Os crimes incluíam organização criminosa armada, abolição violenta do Estado Democrático de Direito, golpe de Estado, dano qualificado contra o patrimônio da União e deterioração de patrimônio tombado.
Segundo Fux, não há elementos na denúncia que indiquem que qualquer um dos envolvidos tenha utilizado arma de fogo durante os fatos investigados, o que afasta a caracterização de organização criminosa armada para todos os réus.
No caso de Garnier, o ministro destacou que posições atribuídas ao ex-comandante, como a suposta disposição em acionar a Marinha em cumprimento a um decreto do ex-presidente Jair Bolsonaro, não configuram “dolo de praticar uma série indeterminada de delitos”.
“Seria possível considerar que o réu seria membro de uma organização criminosa a partir de sua presença em duas reuniões?”, questionou Fux, afastando também o suposto caráter golpista em um desfile militar realizado antes de uma votação na Câmara sobre o voto impresso.

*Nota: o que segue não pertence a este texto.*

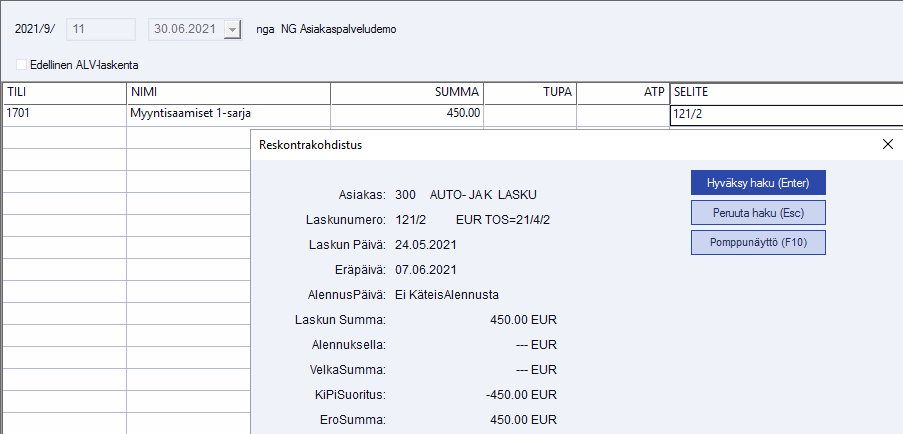
Task: Click Hyväksy haku (Enter) button
Action: [758, 183]
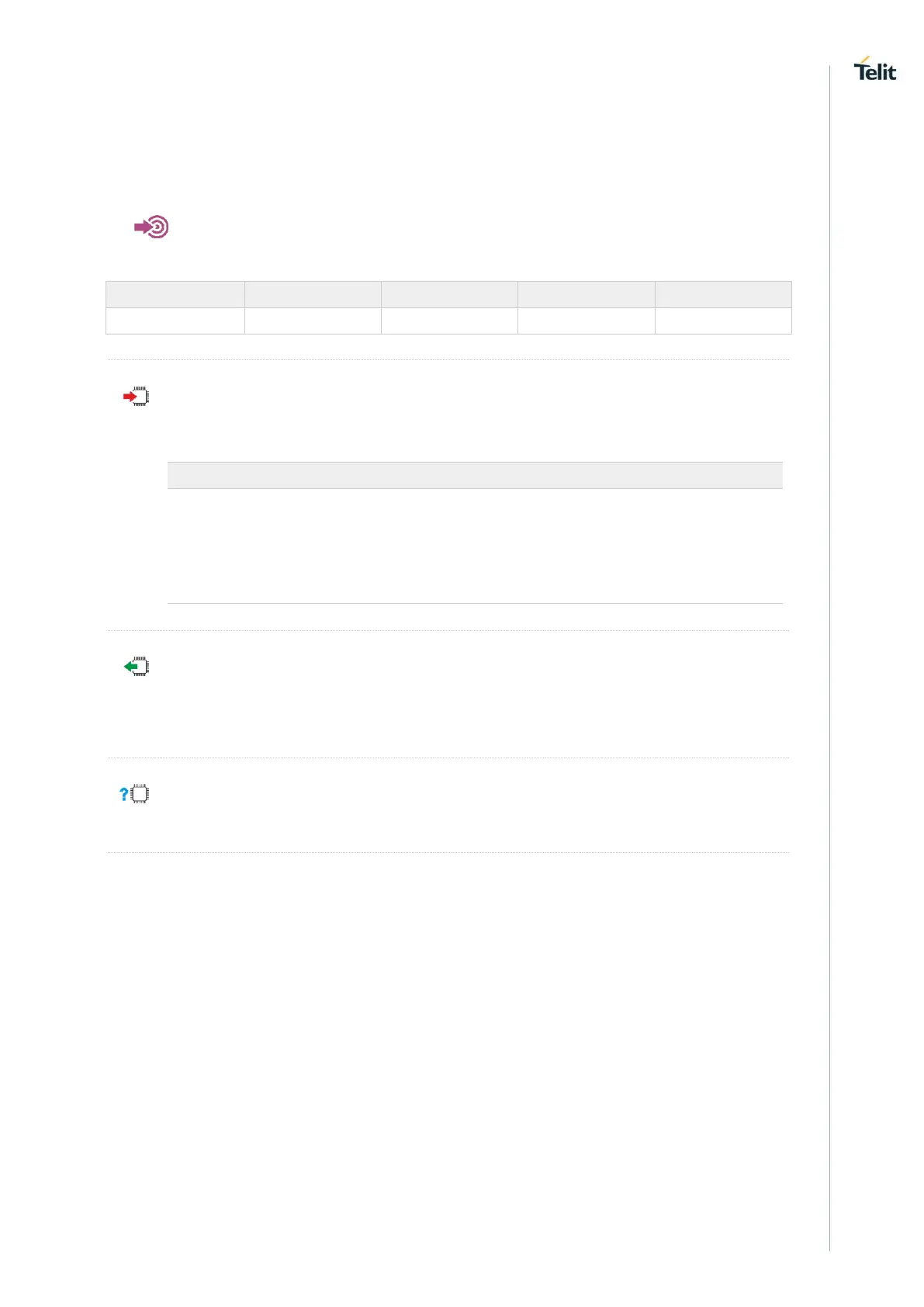The image size is (924, 1307).
Task: Click last white data cell of five-column table
Action: tap(723, 321)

O ministro acrescentou que a denúncia não imputou a Garnier conduta de convocar tropas para permanecer em prontidão ou prestar auxílio em um eventual golpe de Estado.
Com isso, Fux votou pela absolvição de Garnier em todos os crimes, sendo que a absolvição do delito de golpe de Estado ocorreu por absorção da tentativa de violação do Estado Democrático de Direito.